In the entries below, swap "computer-use agent" for "GUI agent" wherever it occurs and reproduce all other text unchanged.

** Start Working data **

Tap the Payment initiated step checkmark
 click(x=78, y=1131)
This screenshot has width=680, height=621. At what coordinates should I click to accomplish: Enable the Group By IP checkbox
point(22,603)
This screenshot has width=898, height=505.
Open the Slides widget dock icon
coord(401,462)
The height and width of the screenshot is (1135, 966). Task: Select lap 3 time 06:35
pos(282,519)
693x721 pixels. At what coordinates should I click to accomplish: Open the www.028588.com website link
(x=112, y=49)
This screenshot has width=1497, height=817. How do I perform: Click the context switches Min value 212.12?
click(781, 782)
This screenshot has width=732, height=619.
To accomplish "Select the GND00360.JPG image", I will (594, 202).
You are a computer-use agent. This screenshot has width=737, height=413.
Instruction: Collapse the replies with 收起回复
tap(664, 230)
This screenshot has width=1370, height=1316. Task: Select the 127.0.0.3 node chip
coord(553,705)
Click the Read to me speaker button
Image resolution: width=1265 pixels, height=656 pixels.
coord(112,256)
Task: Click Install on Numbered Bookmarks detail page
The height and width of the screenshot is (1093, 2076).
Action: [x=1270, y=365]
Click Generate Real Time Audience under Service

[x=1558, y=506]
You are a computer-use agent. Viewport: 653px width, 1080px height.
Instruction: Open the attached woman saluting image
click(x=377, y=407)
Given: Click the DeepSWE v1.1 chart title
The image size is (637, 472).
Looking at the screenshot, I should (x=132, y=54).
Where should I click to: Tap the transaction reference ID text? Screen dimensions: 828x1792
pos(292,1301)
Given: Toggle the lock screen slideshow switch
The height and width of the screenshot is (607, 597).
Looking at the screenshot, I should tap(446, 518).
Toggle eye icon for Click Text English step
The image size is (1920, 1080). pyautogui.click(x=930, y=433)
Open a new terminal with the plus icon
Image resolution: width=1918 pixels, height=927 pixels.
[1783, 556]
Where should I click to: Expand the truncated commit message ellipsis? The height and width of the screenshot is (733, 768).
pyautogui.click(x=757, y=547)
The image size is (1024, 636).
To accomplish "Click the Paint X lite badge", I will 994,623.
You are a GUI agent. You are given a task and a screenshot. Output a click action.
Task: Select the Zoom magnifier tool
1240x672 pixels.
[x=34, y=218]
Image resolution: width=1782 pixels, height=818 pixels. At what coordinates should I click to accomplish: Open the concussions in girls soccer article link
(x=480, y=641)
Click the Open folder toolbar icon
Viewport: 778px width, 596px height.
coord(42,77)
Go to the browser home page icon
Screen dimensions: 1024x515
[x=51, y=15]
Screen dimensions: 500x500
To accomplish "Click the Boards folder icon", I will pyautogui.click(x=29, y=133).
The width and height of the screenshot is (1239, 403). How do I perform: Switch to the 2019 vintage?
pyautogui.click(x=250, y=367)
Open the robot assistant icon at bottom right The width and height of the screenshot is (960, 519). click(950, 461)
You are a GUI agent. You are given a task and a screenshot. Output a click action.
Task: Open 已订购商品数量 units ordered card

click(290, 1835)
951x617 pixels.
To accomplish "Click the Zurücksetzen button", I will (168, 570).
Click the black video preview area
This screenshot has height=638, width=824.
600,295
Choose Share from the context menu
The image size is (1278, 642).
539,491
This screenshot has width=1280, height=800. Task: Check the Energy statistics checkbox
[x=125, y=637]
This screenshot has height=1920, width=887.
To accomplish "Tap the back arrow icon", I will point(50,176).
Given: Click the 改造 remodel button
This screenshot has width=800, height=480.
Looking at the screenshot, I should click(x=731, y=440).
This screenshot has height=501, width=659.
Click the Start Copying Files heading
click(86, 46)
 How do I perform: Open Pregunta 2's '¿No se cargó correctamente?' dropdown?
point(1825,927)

** End Working data **

Task output:
Tap the Payment initiated step checkmark
 click(x=78, y=1131)
This screenshot has width=680, height=621. At what coordinates should I click to accomplish: Enable the Group By IP checkbox
point(22,603)
This screenshot has width=898, height=505.
Open the Slides widget dock icon
coord(401,462)
The height and width of the screenshot is (1135, 966). Task: Select lap 3 time 06:35
pos(282,519)
693x721 pixels. At what coordinates should I click to accomplish: Open the www.028588.com website link
(x=112, y=49)
This screenshot has width=1497, height=817. How do I perform: Click the context switches Min value 212.12?
click(781, 782)
This screenshot has width=732, height=619.
To accomplish "Select the GND00360.JPG image", I will (594, 202).
You are a GUI agent. This screenshot has width=737, height=413.
Instruction: Collapse the replies with 收起回复
tap(664, 230)
This screenshot has width=1370, height=1316. Task: Select the 127.0.0.3 node chip
coord(553,705)
Click the Read to me speaker button
Image resolution: width=1265 pixels, height=656 pixels.
coord(112,256)
Task: Click Install on Numbered Bookmarks detail page
The height and width of the screenshot is (1093, 2076).
Action: [x=1270, y=365]
Click Generate Real Time Audience under Service

[x=1558, y=506]
You are a GUI agent. Viewport: 653px width, 1080px height.
Instruction: Open the attached woman saluting image
click(x=377, y=407)
Given: Click the DeepSWE v1.1 chart title
The image size is (637, 472).
Looking at the screenshot, I should (x=132, y=54).
Where should I click to: Tap the transaction reference ID text? Screen dimensions: 828x1792
pos(292,1301)
Given: Toggle the lock screen slideshow switch
The height and width of the screenshot is (607, 597).
Looking at the screenshot, I should tap(446, 518).
Toggle eye icon for Click Text English step
The image size is (1920, 1080). pyautogui.click(x=930, y=433)
Open a new terminal with the plus icon
Image resolution: width=1918 pixels, height=927 pixels.
[1783, 556]
Where should I click to: Expand the truncated commit message ellipsis? The height and width of the screenshot is (733, 768).
pyautogui.click(x=757, y=547)
The image size is (1024, 636).
To accomplish "Click the Paint X lite badge", I will 994,623.
You are a GUI agent. You are given a task and a screenshot. Output a click action.
Task: Select the Zoom magnifier tool
1240x672 pixels.
[x=34, y=218]
Image resolution: width=1782 pixels, height=818 pixels. At what coordinates should I click to accomplish: Open the concussions in girls soccer article link
(x=480, y=641)
Click the Open folder toolbar icon
Viewport: 778px width, 596px height.
coord(42,77)
Go to the browser home page icon
Screen dimensions: 1024x515
[x=51, y=15]
Screen dimensions: 500x500
To accomplish "Click the Boards folder icon", I will pyautogui.click(x=29, y=133).
The width and height of the screenshot is (1239, 403). How do I perform: Switch to the 2019 vintage?
pyautogui.click(x=250, y=367)
Open the robot assistant icon at bottom right The width and height of the screenshot is (960, 519). click(950, 461)
You are a GUI agent. You are given a task and a screenshot. Output a click action.
Task: Open 已订购商品数量 units ordered card

click(290, 1835)
951x617 pixels.
To accomplish "Click the Zurücksetzen button", I will (168, 570).
Click the black video preview area
This screenshot has height=638, width=824.
600,295
Choose Share from the context menu
The image size is (1278, 642).
539,491
This screenshot has width=1280, height=800. Task: Check the Energy statistics checkbox
[x=125, y=637]
This screenshot has height=1920, width=887.
To accomplish "Tap the back arrow icon", I will point(50,176).
Given: Click the 改造 remodel button
This screenshot has width=800, height=480.
Looking at the screenshot, I should click(x=731, y=440).
This screenshot has height=501, width=659.
Click the Start Copying Files heading
click(86, 46)
 How do I perform: Open Pregunta 2's '¿No se cargó correctamente?' dropdown?
point(1825,927)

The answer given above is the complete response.